Rapid mixing experiments measuring NOD rate constants have been described earlier [40] and were conducted with a BioLogic SFM 400 stopped-flow reactor coupled to a MOS 250 spectrophotometer. Ferric protein was reduced using a system adapted from an earlier study [61] in an Eppendorf sparged with N2. After 10 min, each ferrous protein sample was added to a gas tight syringe containing 0.1 M potassium phosphate pH 7.0 (262 µM O2). The oxygen bound protein (1 to 5 µM, after mixing) was confirmed by recording the oxy-ferrous spectrum. The NO solutions were generated by mixing a saturated NO solution (2 mM) with a N2 equilibrated potassium phosphate buffer (0.1 M, pH 7.0) in gas tight syringes. An anaerobic condition in the NO syringes was maintained using the glucose oxidase-catalse system [35]. Kinetic time courses were collected (20°C) at different NO concentrations (5 to 500 µM) by recording the change in absorbance at a fixed wavelength (413 for Mb, 422 for Ngb/Cgb and 420 for riceHb1). Between five and eight kinetic traces were collected and averaged for each time course.

Ferric NO binding

Rapid mixing experiments measuring NO binding to the ferric protein were conducted with a BioLogic SFM 400 stopped-flow reactor coupled to a MOS 250 spectrophotometer. Two syringes were used: one containing the protein solution (Fe3+, ~5 µM after mixing) and the other containing an NO solution. Reaction concentrations above 1 mM [NO] were obtained by mixing a larger volume of the saturated NO solution than volume of Hb. Anaerobic condition in the NO syringes were maintained using the glucose oxidase-catalse system [35]. Kinetics time courses were collected (20°C) at different NO concentrations by recording the change in absorbance at a fixed wavelength (Soret peak). At least three kinetic traces were collected and averaged. The minimal NO concentration was at least 2 times higher than the calculated KD NO, Fe3+ (Table 1).

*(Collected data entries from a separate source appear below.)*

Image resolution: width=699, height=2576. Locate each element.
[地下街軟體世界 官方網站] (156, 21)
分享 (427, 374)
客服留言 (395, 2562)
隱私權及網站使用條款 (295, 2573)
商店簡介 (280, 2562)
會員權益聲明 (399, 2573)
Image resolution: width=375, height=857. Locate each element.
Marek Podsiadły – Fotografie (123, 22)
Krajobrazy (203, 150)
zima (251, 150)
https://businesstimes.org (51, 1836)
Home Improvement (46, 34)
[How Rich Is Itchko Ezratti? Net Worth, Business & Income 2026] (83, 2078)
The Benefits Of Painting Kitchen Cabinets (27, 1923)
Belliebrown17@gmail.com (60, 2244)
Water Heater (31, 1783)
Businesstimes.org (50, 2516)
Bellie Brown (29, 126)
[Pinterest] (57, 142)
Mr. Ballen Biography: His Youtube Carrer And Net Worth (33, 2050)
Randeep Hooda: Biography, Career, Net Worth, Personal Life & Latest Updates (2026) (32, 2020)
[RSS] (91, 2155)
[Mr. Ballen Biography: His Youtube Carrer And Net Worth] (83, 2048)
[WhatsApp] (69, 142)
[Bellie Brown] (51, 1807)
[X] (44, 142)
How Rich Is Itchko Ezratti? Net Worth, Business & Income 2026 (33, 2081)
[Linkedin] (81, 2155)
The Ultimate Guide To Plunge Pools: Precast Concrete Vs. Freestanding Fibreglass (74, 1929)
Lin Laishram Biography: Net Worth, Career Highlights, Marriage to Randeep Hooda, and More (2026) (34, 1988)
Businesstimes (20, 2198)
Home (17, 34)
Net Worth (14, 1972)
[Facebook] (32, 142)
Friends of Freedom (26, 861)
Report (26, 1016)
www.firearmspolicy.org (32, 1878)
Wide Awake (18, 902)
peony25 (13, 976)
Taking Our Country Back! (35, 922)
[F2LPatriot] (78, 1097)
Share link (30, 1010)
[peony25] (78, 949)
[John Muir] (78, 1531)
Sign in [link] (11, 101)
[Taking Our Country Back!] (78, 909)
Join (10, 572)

Enzymatic reduction of hxHbs

The reduction system used in the present study has been adapted from one described in detail previously [61]. First a 1 ml cuvette was flushed for 1 min with 1 atm CO. Then 0.1 M potassium phosphate pH 7.0 equilibrated with 1 atm CO was added through a rubber stopper. After addition of 60 µM NADP+ (Sigma, St. Louis, MO), 0.7 U/ml glucose-6-phosphate (G6P) dehydrogenase (Roche, Pleasanton, CA), 1 µM ferredoxin-NADP reductase (E. coli) and 5 µM Hb, 3mM G6P was added to start the reduction reaction. Absorbance spectra were collected over a period of 30 min at room temperature. The difference in absorbance between ferric and CO-bound protein was plotted versus time to calculate the initial velocity of the reaction.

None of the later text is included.